Short problem —
Reproduce the entries verbatim, starting with the first line and continuing through the line that contains "will [87, 31].".

An excerpt from a dataset
'''

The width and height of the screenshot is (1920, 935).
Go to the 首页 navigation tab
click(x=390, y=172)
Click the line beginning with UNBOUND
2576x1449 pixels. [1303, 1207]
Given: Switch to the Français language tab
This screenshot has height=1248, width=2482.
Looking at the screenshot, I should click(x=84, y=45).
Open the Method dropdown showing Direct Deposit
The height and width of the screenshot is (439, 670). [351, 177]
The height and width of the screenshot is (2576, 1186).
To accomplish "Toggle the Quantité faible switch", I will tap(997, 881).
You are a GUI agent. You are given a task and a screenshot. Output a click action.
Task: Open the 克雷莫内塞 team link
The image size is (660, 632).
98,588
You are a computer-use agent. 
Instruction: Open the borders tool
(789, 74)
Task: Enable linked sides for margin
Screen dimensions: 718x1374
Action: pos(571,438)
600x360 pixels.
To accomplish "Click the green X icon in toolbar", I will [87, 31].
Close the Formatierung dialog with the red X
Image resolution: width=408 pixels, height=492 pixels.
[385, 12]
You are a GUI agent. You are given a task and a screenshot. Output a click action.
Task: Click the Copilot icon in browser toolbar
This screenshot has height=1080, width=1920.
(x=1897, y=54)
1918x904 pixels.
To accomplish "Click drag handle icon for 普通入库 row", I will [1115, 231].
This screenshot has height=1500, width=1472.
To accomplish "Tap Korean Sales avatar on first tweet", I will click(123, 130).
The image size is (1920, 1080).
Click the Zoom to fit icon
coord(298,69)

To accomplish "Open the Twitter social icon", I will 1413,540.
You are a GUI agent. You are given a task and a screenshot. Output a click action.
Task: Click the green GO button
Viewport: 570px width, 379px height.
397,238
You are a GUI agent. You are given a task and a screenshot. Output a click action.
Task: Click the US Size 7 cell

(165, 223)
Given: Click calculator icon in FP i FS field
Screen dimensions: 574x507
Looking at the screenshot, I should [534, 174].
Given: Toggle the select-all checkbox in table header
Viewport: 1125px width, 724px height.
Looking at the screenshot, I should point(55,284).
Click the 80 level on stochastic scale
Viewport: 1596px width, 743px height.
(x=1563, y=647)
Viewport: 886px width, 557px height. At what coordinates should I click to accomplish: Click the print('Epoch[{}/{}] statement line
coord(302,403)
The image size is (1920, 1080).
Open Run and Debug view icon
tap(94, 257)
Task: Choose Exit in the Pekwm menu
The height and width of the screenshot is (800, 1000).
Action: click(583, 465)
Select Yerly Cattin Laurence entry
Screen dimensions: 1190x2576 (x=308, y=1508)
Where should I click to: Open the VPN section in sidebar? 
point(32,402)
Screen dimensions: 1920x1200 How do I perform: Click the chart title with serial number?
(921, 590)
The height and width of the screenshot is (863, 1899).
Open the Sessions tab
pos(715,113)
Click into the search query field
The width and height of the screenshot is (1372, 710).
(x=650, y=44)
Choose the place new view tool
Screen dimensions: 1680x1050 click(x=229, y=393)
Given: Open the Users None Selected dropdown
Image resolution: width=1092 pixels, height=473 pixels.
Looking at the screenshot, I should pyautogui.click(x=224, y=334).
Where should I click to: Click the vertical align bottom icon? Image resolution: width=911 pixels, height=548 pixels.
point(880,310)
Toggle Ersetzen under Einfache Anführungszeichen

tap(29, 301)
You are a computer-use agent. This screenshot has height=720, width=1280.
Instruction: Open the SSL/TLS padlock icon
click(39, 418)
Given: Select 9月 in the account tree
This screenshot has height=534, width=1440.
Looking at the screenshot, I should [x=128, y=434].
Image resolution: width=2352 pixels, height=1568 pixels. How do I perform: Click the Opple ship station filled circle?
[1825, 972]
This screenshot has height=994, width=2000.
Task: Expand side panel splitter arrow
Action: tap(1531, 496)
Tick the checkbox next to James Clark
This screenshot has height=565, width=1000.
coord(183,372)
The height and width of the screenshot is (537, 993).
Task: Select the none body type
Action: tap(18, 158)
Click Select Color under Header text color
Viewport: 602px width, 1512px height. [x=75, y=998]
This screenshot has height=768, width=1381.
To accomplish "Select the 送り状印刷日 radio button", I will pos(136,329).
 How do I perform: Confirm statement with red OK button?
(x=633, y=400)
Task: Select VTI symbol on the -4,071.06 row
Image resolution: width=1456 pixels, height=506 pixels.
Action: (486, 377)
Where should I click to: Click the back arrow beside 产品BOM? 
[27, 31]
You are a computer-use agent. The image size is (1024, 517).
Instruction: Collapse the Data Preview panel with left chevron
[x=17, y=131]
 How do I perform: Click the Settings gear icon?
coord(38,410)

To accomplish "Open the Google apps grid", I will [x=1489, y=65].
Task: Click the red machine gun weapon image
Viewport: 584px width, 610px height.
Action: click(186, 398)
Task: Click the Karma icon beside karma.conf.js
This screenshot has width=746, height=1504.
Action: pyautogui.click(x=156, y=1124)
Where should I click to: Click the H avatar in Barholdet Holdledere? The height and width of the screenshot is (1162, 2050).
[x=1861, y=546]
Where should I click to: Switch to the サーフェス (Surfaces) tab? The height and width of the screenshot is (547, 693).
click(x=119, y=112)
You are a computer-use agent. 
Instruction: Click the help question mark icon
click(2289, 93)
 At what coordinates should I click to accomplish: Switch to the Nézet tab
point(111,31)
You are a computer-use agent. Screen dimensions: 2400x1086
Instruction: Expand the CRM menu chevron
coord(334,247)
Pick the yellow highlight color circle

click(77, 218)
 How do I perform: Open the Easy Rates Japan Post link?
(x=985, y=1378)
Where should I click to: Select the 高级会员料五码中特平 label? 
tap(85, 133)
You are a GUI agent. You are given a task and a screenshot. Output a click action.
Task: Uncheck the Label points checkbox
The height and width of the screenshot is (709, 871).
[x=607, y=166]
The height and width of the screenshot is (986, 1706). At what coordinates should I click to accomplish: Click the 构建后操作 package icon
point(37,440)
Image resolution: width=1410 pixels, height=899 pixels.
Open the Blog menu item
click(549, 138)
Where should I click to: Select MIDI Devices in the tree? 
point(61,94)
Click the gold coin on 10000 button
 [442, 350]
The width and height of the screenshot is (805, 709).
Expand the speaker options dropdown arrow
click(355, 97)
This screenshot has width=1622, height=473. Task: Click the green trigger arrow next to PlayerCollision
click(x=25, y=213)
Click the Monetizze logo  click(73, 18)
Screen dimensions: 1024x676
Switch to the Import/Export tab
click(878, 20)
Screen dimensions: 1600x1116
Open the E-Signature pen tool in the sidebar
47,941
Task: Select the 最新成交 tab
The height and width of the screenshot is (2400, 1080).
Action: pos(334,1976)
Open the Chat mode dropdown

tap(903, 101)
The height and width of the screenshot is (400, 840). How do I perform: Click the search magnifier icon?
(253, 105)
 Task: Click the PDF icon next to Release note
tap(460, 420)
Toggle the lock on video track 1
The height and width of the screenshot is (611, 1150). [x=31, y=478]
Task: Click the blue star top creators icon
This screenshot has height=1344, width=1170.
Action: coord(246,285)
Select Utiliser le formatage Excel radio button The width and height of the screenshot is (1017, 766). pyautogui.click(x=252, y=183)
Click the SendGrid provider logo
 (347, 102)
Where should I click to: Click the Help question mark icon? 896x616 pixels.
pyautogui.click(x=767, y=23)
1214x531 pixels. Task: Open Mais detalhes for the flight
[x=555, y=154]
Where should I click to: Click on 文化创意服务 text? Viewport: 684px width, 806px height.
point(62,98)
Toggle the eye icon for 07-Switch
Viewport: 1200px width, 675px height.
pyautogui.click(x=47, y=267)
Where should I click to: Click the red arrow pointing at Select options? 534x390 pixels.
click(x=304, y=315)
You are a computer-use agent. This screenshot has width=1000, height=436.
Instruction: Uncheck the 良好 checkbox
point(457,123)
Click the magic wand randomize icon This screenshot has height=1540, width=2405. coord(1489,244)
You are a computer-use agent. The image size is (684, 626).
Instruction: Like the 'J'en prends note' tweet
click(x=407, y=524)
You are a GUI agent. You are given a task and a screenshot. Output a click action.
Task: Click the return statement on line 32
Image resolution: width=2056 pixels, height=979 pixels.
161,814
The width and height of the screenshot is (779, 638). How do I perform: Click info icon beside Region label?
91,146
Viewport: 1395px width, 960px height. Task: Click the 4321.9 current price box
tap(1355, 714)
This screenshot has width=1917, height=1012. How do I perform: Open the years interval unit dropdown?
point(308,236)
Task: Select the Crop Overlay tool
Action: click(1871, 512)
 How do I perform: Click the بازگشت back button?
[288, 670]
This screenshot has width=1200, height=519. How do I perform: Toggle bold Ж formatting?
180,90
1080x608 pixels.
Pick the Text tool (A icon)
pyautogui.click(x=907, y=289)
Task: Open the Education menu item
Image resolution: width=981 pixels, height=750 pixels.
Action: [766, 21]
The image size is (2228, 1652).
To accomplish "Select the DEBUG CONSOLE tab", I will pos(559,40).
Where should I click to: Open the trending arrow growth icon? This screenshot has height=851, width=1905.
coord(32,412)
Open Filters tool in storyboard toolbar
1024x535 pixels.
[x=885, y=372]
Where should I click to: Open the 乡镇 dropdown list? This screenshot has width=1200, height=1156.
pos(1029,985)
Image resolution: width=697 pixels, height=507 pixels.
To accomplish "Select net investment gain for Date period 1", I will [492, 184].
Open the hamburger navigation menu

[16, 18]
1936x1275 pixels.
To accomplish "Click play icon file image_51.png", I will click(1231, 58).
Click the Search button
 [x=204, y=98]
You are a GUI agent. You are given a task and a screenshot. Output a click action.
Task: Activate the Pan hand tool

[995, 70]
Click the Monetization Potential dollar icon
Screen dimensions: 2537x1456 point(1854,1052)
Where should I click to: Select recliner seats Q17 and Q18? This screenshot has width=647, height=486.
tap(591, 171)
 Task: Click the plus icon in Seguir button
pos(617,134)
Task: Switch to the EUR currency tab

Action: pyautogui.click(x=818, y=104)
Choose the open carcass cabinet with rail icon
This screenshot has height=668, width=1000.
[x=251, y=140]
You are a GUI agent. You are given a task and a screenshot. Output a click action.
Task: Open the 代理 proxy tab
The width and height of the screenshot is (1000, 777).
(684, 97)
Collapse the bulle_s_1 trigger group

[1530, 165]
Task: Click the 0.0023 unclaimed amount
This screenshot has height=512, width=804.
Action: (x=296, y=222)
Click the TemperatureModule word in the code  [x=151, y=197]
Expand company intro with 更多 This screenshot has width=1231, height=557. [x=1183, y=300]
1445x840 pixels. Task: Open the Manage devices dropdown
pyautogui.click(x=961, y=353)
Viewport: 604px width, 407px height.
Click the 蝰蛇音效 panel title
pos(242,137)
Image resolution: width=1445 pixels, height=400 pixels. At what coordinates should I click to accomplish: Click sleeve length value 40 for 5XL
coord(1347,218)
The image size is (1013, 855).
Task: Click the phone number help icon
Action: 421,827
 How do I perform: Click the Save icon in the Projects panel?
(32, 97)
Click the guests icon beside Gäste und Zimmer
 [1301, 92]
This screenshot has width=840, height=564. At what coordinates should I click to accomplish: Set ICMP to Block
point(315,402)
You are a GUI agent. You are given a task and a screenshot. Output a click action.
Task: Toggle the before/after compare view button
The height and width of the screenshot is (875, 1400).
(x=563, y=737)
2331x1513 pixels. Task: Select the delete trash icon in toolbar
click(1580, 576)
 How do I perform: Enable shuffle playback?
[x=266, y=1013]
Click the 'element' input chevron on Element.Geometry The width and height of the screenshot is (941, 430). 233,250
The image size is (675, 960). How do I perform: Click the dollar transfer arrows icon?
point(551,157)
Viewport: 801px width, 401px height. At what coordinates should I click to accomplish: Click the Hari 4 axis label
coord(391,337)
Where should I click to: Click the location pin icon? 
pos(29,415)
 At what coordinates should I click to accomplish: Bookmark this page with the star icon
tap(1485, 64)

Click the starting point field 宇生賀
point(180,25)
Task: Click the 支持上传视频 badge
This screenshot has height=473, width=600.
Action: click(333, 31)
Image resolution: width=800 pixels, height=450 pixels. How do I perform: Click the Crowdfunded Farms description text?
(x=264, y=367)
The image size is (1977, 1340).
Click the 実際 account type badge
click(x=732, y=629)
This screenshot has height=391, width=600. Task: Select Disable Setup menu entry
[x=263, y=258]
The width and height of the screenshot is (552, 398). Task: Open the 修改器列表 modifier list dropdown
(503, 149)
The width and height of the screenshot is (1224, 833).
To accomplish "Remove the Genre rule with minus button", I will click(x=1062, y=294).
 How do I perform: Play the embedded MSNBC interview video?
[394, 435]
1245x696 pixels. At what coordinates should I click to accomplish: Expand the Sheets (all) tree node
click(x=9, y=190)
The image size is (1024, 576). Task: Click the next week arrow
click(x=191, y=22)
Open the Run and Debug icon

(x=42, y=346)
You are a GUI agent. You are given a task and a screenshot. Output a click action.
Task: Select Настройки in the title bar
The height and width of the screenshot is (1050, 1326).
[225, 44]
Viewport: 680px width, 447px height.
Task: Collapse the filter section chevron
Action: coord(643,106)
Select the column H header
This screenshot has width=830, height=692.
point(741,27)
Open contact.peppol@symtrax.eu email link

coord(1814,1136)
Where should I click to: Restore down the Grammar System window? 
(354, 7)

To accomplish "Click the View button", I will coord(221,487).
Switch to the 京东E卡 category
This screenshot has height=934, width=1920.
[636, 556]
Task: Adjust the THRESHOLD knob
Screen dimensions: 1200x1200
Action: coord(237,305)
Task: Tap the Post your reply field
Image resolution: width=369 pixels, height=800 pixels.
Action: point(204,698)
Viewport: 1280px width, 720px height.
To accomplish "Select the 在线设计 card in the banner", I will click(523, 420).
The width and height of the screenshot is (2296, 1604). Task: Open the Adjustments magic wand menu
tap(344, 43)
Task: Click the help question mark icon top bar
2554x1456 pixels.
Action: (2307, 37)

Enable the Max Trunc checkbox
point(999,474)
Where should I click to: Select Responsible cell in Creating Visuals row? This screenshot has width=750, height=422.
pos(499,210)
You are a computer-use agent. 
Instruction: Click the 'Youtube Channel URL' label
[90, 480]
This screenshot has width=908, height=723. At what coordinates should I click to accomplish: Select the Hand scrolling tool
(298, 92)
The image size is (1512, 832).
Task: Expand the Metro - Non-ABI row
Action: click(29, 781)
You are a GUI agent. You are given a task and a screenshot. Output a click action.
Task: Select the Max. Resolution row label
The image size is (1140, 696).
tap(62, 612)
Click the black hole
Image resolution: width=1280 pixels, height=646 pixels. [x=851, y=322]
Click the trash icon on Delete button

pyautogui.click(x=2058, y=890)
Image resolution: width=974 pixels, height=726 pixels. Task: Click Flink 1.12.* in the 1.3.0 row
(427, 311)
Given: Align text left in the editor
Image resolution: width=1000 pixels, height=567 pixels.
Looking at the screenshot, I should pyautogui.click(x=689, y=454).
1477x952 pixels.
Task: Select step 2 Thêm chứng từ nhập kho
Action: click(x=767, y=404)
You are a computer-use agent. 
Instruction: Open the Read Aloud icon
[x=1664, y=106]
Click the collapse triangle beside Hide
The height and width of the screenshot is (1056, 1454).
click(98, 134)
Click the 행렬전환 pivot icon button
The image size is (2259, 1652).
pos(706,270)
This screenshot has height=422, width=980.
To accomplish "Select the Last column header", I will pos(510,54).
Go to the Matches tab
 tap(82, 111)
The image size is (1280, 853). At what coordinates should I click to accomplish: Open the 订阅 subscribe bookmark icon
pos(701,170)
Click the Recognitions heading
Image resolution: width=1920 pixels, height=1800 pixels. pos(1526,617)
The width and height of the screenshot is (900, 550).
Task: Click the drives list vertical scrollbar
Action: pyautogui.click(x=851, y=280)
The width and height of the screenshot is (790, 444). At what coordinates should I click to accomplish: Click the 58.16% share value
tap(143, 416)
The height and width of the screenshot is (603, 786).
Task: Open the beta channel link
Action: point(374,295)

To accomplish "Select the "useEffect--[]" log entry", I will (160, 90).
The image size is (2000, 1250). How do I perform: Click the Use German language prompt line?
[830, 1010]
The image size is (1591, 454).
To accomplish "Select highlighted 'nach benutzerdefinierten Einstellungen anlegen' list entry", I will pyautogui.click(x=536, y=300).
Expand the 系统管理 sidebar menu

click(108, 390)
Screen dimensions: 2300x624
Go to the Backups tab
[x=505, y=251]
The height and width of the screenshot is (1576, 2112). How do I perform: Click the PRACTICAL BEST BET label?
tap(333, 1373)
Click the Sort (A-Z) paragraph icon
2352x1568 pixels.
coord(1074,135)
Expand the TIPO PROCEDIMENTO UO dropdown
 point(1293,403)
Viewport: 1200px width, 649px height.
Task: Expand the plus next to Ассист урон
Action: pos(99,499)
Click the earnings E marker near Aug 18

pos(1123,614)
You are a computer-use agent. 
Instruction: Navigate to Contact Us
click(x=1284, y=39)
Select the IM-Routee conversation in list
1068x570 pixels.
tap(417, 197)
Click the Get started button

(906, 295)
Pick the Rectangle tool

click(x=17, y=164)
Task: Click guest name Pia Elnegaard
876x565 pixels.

'''

The answer —
The width and height of the screenshot is (1920, 935).
Go to the 首页 navigation tab
click(x=390, y=172)
Click the line beginning with UNBOUND
2576x1449 pixels. [1303, 1207]
Given: Switch to the Français language tab
This screenshot has height=1248, width=2482.
Looking at the screenshot, I should click(x=84, y=45).
Open the Method dropdown showing Direct Deposit
The height and width of the screenshot is (439, 670). [351, 177]
The height and width of the screenshot is (2576, 1186).
To accomplish "Toggle the Quantité faible switch", I will tap(997, 881).
You are a GUI agent. You are given a task and a screenshot. Output a click action.
Task: Open the 克雷莫内塞 team link
The image size is (660, 632).
98,588
You are a computer-use agent. 
Instruction: Open the borders tool
(789, 74)
Task: Enable linked sides for margin
Screen dimensions: 718x1374
Action: pos(571,438)
600x360 pixels.
To accomplish "Click the green X icon in toolbar", I will [87, 31].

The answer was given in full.